## WORK INSTRUCTION
With pictures excluded, give again exactly the lines running from the one holding "You are a computer-use" through the end of the listing below.
(Beginning of INPUT RECORDS)
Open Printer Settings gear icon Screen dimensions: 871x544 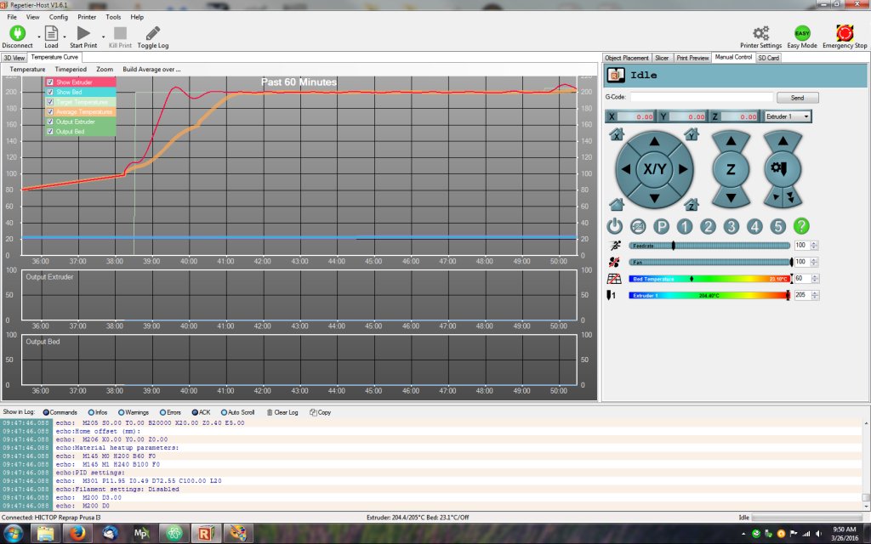[x=760, y=33]
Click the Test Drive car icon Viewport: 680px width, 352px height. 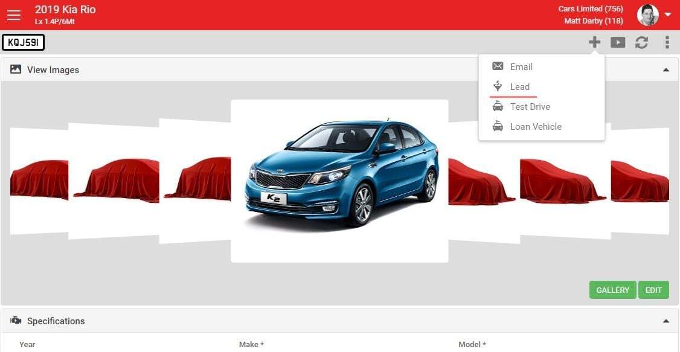click(x=498, y=106)
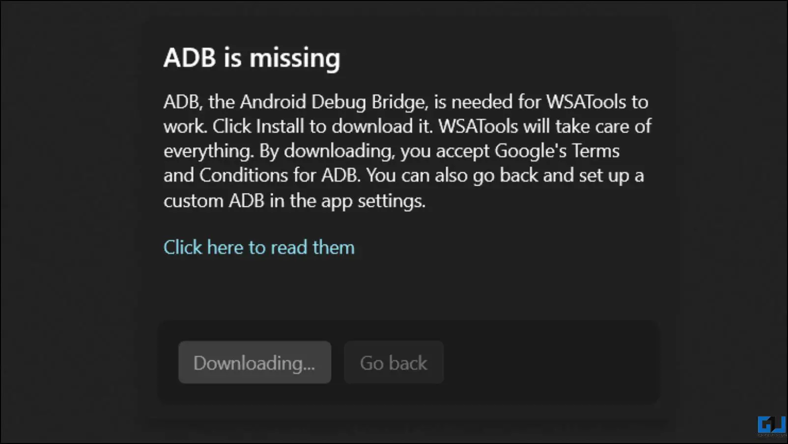Image resolution: width=788 pixels, height=444 pixels.
Task: Open the 'Click here to read them' link
Action: [x=259, y=247]
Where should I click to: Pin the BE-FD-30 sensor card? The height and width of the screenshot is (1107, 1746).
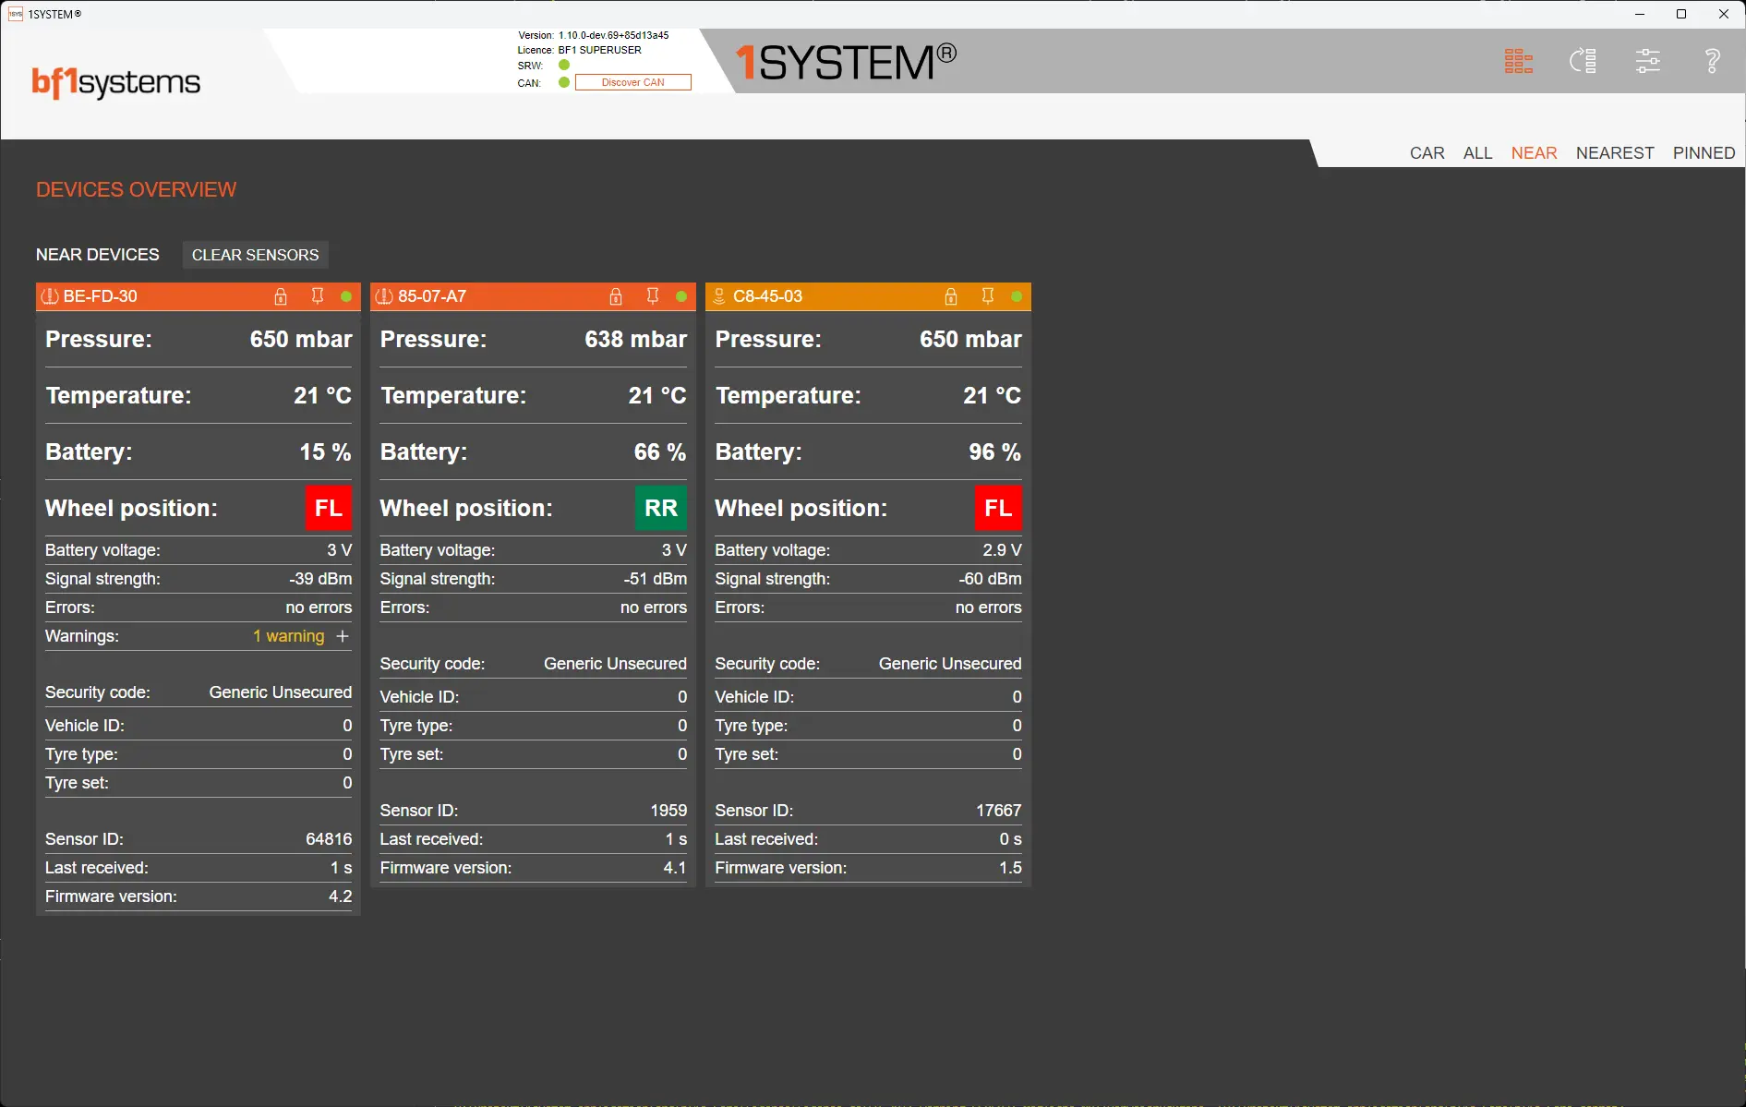click(318, 296)
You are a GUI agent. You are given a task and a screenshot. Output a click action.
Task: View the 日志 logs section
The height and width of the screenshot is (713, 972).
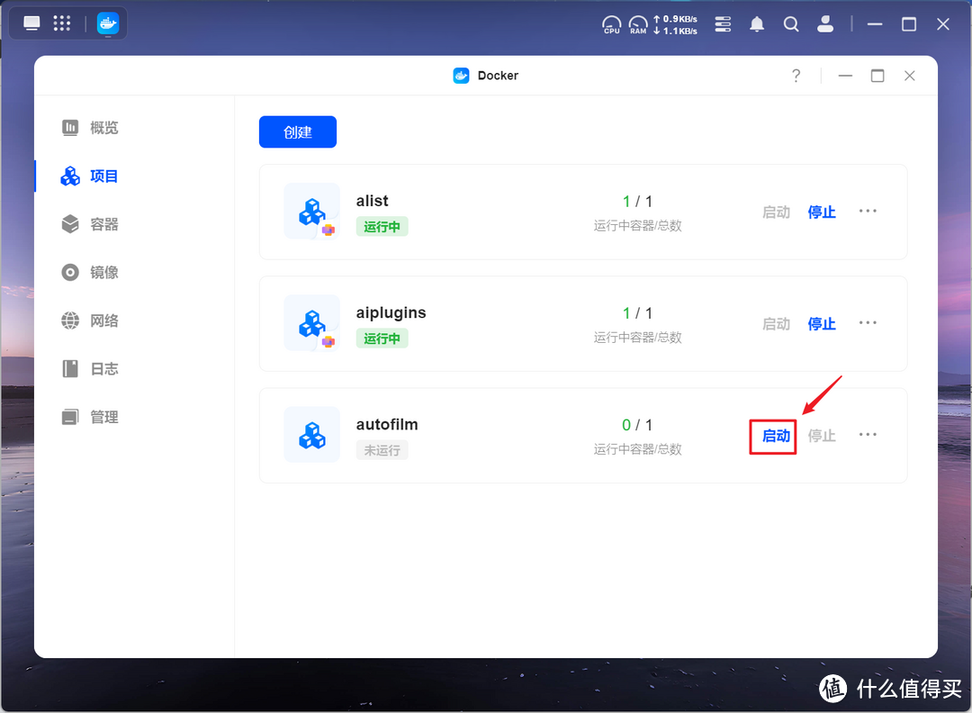(104, 368)

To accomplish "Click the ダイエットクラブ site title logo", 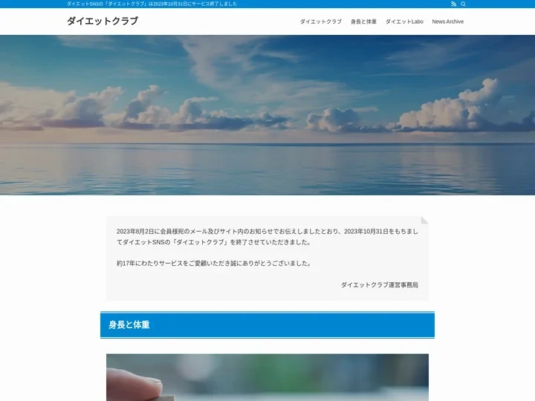I will [x=103, y=21].
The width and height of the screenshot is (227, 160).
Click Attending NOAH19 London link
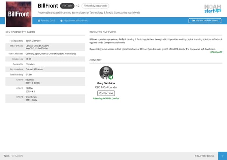point(106,98)
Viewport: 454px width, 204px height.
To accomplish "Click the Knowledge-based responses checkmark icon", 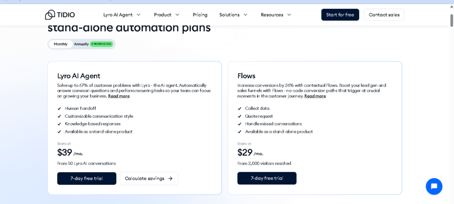I will coord(59,124).
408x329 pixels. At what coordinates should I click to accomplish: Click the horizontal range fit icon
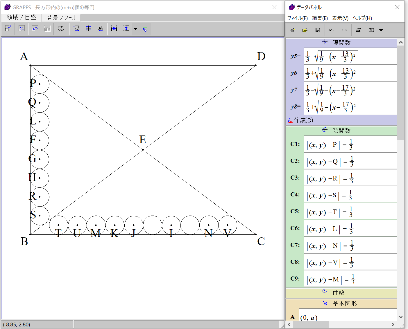pyautogui.click(x=114, y=28)
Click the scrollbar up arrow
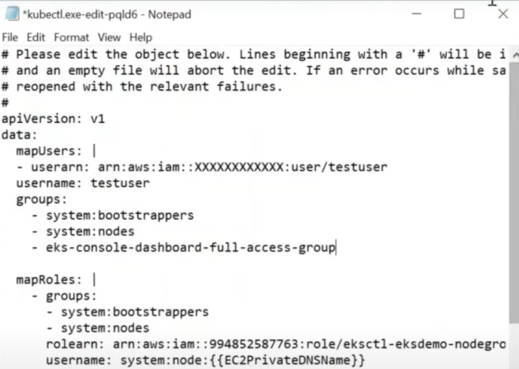 [515, 55]
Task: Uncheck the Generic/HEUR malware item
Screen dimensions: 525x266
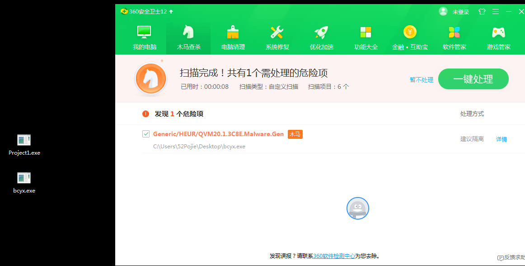Action: [x=146, y=134]
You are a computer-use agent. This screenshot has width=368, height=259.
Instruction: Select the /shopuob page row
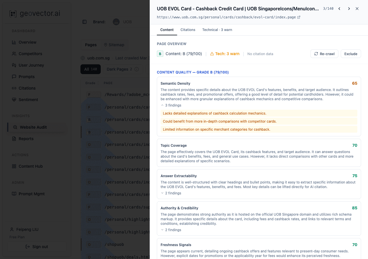[x=114, y=244]
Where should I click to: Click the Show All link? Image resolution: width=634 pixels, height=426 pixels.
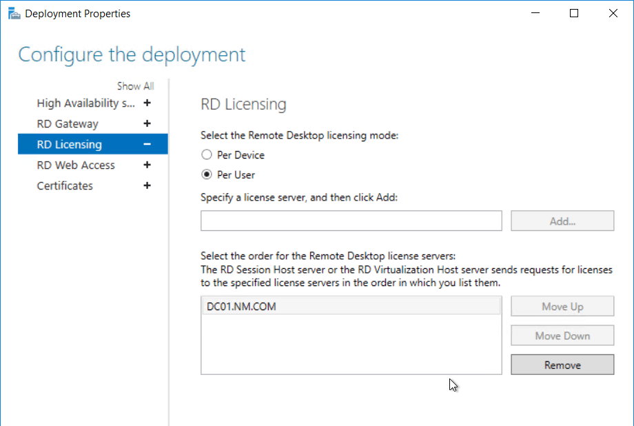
(End of INPUT RECORDS)
## ANSWER BOX
You are a computer-use agent. This screenshot has width=368, height=259.
Instruction: Select the /shopuob page row
[x=114, y=244]
Where should I click to: Click the Show All link? Image resolution: width=634 pixels, height=426 pixels.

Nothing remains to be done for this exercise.